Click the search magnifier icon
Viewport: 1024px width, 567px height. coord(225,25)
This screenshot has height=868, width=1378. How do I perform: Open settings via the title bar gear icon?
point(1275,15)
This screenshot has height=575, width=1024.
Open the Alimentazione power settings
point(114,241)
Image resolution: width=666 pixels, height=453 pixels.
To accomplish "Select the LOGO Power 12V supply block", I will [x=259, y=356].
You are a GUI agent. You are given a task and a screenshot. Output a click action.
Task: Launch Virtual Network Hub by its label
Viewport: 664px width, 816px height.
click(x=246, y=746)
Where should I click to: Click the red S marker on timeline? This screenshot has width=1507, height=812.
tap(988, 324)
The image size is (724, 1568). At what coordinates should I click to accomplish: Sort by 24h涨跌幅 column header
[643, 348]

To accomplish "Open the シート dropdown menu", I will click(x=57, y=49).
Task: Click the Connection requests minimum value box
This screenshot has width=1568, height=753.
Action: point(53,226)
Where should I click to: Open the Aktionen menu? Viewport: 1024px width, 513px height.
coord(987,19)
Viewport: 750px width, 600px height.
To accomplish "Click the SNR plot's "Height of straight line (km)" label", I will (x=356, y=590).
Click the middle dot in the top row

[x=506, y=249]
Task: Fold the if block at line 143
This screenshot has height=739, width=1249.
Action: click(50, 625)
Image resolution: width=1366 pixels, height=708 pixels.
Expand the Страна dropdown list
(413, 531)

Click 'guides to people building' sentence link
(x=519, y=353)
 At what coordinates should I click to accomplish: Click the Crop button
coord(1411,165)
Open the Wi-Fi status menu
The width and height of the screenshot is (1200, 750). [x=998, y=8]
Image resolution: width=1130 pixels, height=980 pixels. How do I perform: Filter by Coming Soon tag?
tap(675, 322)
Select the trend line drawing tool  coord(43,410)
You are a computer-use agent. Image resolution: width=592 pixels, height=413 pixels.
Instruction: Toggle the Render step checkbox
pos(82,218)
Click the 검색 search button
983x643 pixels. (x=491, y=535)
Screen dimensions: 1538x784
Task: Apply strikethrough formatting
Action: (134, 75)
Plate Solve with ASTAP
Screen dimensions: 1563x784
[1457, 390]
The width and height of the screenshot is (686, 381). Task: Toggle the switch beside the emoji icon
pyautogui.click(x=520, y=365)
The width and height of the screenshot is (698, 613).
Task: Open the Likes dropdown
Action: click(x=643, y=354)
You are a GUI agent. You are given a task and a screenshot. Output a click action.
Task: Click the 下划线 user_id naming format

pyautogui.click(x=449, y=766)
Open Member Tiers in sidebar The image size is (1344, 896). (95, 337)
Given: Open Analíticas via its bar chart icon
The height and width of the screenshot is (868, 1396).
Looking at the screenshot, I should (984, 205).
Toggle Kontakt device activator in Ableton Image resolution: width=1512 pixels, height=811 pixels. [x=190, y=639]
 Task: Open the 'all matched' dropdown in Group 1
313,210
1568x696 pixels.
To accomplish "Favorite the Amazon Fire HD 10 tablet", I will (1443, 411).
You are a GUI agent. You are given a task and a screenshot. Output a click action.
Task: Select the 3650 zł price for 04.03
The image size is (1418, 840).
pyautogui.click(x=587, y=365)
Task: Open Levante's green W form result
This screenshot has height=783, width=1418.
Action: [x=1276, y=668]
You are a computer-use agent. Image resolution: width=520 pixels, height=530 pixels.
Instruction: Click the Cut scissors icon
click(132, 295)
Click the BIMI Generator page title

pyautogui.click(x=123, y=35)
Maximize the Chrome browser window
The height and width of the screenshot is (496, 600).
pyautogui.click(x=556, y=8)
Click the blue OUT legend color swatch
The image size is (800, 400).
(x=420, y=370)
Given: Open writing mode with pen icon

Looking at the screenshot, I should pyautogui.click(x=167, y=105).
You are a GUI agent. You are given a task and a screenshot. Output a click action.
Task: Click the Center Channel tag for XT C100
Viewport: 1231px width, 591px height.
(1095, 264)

[Task directions] Give every entry back exactly as it was written above.

[Answer to this task]
Click the search magnifier icon
Viewport: 1024px width, 567px height. coord(225,25)
This screenshot has height=868, width=1378. How do I perform: Open settings via the title bar gear icon?
point(1275,15)
This screenshot has height=575, width=1024.
Open the Alimentazione power settings
point(114,241)
Image resolution: width=666 pixels, height=453 pixels.
To accomplish "Select the LOGO Power 12V supply block", I will [x=259, y=356].
You are a GUI agent. You are given a task and a screenshot. Output a click action.
Task: Launch Virtual Network Hub by its label
Viewport: 664px width, 816px height.
click(x=246, y=746)
Where should I click to: Click the red S marker on timeline? This screenshot has width=1507, height=812.
tap(988, 324)
The image size is (724, 1568). At what coordinates should I click to accomplish: Sort by 24h涨跌幅 column header
[643, 348]

To accomplish "Open the シート dropdown menu", I will click(x=57, y=49).
Task: Click the Connection requests minimum value box
This screenshot has width=1568, height=753.
Action: point(53,226)
Where should I click to: Open the Aktionen menu? Viewport: 1024px width, 513px height.
coord(987,19)
Viewport: 750px width, 600px height.
To accomplish "Click the SNR plot's "Height of straight line (km)" label", I will (x=356, y=590).
Click the middle dot in the top row

[x=506, y=249]
Task: Fold the if block at line 143
This screenshot has height=739, width=1249.
Action: click(50, 625)
Image resolution: width=1366 pixels, height=708 pixels.
Expand the Страна dropdown list
(413, 531)

Click 'guides to people building' sentence link
(x=519, y=353)
 At what coordinates should I click to accomplish: Click the Crop button
coord(1411,165)
Open the Wi-Fi status menu
The width and height of the screenshot is (1200, 750). [x=998, y=8]
Image resolution: width=1130 pixels, height=980 pixels. How do I perform: Filter by Coming Soon tag?
tap(675, 322)
Select the trend line drawing tool  coord(43,410)
You are a computer-use agent. Image resolution: width=592 pixels, height=413 pixels.
Instruction: Toggle the Render step checkbox
pos(82,218)
Click the 검색 search button
983x643 pixels. (x=491, y=535)
Screen dimensions: 1538x784
Task: Apply strikethrough formatting
Action: (134, 75)
Plate Solve with ASTAP
Screen dimensions: 1563x784
[1457, 390]
The width and height of the screenshot is (686, 381). Task: Toggle the switch beside the emoji icon
pyautogui.click(x=520, y=365)
The width and height of the screenshot is (698, 613).
Task: Open the Likes dropdown
Action: click(x=643, y=354)
You are a GUI agent. You are given a task and a screenshot. Output a click action.
Task: Click the 下划线 user_id naming format

pyautogui.click(x=449, y=766)
Open Member Tiers in sidebar The image size is (1344, 896). (95, 337)
Given: Open Analíticas via its bar chart icon
The height and width of the screenshot is (868, 1396).
Looking at the screenshot, I should (984, 205).
Toggle Kontakt device activator in Ableton Image resolution: width=1512 pixels, height=811 pixels. [x=190, y=639]
 Task: Open the 'all matched' dropdown in Group 1
313,210
1568x696 pixels.
To accomplish "Favorite the Amazon Fire HD 10 tablet", I will (1443, 411).
You are a GUI agent. You are given a task and a screenshot. Output a click action.
Task: Select the 3650 zł price for 04.03
The image size is (1418, 840).
pyautogui.click(x=587, y=365)
Task: Open Levante's green W form result
This screenshot has height=783, width=1418.
Action: [x=1276, y=668]
You are a computer-use agent. Image resolution: width=520 pixels, height=530 pixels.
Instruction: Click the Cut scissors icon
click(132, 295)
Click the BIMI Generator page title

pyautogui.click(x=123, y=35)
Maximize the Chrome browser window
The height and width of the screenshot is (496, 600).
pyautogui.click(x=556, y=8)
Click the blue OUT legend color swatch
The image size is (800, 400).
(x=420, y=370)
Given: Open writing mode with pen icon

Looking at the screenshot, I should pyautogui.click(x=167, y=105).
You are a GUI agent. You are given a task and a screenshot. Output a click action.
Task: Click the Center Channel tag for XT C100
Viewport: 1231px width, 591px height.
(1095, 264)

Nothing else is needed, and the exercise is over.